GMU Econ alum Nathan Goodman tweets a truth about so-called “bilateral trade deficits.”
Corbin Barthold argues that “age-verification laws are a verified mistake.”
[SEIU president April] Verrett told [Joy] Reid that unions need to “write new rules” because “we work with a set of laws in this country that are not written for working people to get ahead.” Let’s be clear about what that means, too: The repeal of right-to-work laws currently on the books in 26 states (25 of which voted for Trump in 2024), the full expansion of collective bargaining to all government employees in all states (including the mostly red states that currently don’t allow it or restrict it), and the restriction or elimination of freelance work for millions of workers (even though 80 percent of them say they prefer independent contracting over traditional employment).
Variously described as “libertarian” and “populist,” Poilievre supports cutting government spending and lowering taxes. “We will cap government spending with a dollar-for-dollar law that requires we find one dollar of savings for every new dollar of spending,” he argued in a September speech in Canada’s House of Commons. Poilievre has said his government would remove the federal sales tax on homes under $1 million. Last June, he came out against a proposed capital gains tax increase and promised to form a “tax reform task force” soon after forming a government if elected. He owns and uses bitcoin and promotes cryptocurrencies as a hedge against inflation.
Inflation is immoral, Poilievre told Peterson, because “nobody votes on it.” Rather, “inflation is adopted secretly, and you blame the grocer because groceries are more expensive or your local gas station because gas is more [expensive]…when in fact it was actually the government that bid up all of those things with money printing, and you didn’t even know about it.”

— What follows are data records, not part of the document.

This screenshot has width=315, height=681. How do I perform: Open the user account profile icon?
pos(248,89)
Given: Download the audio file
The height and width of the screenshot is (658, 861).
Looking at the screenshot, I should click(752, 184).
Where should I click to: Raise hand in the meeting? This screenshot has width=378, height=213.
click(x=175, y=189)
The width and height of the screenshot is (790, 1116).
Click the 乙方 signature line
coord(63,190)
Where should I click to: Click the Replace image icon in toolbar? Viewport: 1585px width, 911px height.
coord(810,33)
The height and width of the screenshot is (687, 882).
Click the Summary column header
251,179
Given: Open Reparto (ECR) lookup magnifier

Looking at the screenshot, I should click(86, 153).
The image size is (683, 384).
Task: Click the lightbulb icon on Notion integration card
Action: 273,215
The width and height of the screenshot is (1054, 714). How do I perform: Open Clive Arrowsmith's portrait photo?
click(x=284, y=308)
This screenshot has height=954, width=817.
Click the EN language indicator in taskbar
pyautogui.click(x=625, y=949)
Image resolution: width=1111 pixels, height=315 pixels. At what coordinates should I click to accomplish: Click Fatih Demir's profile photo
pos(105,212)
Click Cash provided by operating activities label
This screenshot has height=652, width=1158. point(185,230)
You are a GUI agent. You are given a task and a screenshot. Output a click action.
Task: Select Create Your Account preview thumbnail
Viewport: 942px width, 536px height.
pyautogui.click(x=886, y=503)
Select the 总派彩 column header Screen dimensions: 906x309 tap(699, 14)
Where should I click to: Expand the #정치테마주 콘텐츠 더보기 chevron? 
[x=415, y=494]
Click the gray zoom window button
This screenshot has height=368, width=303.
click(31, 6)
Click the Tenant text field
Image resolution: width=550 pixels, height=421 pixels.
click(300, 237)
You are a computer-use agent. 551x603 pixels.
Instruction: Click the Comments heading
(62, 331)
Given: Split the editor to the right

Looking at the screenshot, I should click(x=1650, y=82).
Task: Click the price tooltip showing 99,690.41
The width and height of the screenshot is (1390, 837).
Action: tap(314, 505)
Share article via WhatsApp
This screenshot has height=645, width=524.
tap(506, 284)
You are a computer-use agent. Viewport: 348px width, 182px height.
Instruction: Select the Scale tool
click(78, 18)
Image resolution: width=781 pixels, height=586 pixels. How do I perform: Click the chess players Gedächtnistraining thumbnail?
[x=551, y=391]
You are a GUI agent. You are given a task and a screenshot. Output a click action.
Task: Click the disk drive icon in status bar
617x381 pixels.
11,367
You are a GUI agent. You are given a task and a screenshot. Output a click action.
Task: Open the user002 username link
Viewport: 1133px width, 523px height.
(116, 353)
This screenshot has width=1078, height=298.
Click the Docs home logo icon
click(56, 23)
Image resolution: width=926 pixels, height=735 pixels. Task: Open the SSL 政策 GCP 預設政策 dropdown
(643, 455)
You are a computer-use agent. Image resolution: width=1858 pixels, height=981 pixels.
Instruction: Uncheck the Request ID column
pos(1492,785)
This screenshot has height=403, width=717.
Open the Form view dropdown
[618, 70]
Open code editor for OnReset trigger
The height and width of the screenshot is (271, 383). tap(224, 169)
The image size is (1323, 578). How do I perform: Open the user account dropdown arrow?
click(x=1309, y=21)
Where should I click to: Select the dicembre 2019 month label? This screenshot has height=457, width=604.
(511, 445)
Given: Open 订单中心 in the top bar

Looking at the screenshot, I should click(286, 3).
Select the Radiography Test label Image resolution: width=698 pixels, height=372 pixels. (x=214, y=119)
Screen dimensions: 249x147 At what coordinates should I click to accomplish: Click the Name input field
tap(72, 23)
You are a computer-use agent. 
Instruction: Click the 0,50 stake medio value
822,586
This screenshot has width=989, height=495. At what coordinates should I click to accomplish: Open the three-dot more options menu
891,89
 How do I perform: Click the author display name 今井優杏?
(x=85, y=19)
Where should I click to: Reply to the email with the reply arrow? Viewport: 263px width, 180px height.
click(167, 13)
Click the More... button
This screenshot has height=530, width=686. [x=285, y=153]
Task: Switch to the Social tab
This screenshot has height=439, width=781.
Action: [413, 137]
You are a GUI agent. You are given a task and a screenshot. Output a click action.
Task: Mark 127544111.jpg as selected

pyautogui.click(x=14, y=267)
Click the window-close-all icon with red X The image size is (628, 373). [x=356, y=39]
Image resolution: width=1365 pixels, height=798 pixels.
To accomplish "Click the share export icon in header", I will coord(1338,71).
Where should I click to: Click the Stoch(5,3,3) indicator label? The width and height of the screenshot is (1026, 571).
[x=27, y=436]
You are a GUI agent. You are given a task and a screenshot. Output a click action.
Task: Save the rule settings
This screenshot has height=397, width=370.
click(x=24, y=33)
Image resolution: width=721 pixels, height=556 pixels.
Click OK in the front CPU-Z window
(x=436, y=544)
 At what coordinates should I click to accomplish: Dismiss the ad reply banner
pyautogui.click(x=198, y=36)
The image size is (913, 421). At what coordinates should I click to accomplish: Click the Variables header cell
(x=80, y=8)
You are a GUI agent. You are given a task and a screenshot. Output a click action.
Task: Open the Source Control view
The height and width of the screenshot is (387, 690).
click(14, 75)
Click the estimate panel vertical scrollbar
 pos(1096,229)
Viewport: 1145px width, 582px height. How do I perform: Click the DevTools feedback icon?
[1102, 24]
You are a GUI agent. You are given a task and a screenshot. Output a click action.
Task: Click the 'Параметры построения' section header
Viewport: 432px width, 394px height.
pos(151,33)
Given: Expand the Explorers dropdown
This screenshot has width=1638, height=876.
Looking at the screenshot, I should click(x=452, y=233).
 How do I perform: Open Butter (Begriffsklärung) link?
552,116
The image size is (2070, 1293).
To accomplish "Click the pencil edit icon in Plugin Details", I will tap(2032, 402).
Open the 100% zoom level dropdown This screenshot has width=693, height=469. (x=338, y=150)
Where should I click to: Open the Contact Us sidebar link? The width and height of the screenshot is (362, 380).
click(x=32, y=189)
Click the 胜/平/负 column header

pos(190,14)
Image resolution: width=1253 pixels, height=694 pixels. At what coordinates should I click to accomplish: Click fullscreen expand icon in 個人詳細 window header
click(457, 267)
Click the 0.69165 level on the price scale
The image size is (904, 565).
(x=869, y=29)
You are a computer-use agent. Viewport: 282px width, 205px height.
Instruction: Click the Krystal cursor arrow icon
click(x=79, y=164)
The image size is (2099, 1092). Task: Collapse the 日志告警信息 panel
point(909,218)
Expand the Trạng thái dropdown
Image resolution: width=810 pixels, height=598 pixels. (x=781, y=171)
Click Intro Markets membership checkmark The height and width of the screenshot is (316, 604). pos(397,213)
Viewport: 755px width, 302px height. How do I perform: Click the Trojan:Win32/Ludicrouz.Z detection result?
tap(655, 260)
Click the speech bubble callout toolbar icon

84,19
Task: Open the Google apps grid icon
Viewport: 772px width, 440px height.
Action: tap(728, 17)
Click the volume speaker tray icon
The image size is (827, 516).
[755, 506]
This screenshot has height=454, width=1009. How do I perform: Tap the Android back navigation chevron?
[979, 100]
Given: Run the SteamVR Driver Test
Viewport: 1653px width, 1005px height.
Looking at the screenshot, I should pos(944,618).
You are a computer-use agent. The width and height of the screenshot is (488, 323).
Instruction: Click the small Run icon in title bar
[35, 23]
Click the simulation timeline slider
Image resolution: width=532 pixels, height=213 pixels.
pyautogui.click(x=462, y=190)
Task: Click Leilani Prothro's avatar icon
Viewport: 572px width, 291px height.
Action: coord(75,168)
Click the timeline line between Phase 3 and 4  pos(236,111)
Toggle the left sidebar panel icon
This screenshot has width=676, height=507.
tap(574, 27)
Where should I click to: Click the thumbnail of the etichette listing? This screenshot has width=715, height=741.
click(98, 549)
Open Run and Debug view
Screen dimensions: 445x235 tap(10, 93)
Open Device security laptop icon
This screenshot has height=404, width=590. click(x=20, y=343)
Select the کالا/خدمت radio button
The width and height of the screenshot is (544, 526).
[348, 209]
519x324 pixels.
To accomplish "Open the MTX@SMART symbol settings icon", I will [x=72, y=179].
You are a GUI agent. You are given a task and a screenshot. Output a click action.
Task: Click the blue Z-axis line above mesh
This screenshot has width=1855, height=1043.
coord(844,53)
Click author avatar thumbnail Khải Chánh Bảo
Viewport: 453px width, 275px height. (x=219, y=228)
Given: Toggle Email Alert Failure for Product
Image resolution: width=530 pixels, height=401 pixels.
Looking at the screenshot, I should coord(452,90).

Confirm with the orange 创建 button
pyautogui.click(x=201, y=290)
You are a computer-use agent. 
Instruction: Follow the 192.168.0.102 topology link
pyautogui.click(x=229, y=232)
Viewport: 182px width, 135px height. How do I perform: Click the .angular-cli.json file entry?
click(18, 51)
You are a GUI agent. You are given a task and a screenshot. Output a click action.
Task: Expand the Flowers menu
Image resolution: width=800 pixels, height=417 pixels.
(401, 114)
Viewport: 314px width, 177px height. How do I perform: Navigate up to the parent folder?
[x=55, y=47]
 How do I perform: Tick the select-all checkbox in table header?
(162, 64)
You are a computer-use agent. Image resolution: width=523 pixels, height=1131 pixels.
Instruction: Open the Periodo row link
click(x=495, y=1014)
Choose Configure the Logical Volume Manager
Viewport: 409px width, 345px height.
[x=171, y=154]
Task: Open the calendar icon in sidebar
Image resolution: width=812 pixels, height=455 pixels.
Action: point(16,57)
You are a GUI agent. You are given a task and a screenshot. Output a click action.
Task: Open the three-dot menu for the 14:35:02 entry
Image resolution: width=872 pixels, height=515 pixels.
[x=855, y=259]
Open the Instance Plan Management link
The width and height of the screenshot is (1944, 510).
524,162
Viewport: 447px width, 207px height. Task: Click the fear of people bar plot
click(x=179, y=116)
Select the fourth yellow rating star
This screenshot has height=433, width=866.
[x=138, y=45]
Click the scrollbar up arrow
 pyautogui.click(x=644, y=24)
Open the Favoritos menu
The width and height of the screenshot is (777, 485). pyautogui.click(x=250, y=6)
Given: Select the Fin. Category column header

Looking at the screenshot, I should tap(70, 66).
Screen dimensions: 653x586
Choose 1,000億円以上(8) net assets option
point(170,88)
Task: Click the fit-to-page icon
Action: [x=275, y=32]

Here’s the abstract of a new paper by Michael Strain and Kerry Paaps:
This paper studies how output prices are affected by increases in the minimum wage. To the best of our knowledge, we provide the first examination of how the prices of an entire menu of items at a single business adjust in response to a minimum wage increase. Using data we gather from a fast-food chain, we find that a $1 minimum wage rise increased average prices by 7 cents, implying a pass-through elasticity of around 0.13. We also study how the price response across individual goods varies with the labor intensity in production of those goods. Consistent with a theoretical framework we describe, the prices of items that require more labor to produce increased by more due to the minimum wage increase. A $1 increase in the minimum wage raised the item price by an extra 0.3 cents for every additional preparation step. We also find that more price adjustment takes place at the store level than at the item level, and that it takes longer for prices to respond to a minimum wage increase than the existing literature suggests.
David Inserra writes about Meta’s “major moves to advance free expression on its platforms.”
Left-wing critics were not wrong that this represents a major shift in how some of our biggest media companies do business — mirroring changes that happened at X after Elon Musk acquired the company. They’re also not wrong that these changes are more palatable to conservatives than to liberals. And they’re right that Donald Trump has no interest in promoting free speech as a principle; he just wants different people deciding what gets throttled.
That said, Zuckerberg is correct to recognize that the fact-checking industry leans well to the left (though outlets like the Dispatch are an exception) and that political bias inevitably creeps in to the decisions about what facts to check and about how those facts are contextualized. And the right can fairly complain that conservative ideas have been suppressed under the guise of ostensibly neutral information hygiene.
Checking the veracity of information circulating online is a worthy project. But when you use those checks to decide what other people are allowed to say, you turn fact-checkers into censors, a power that’s inevitably open to abuse and error. Which is why it’s so revealing that a fairly minor change to moderation policies felt so apocalyptic to progressives.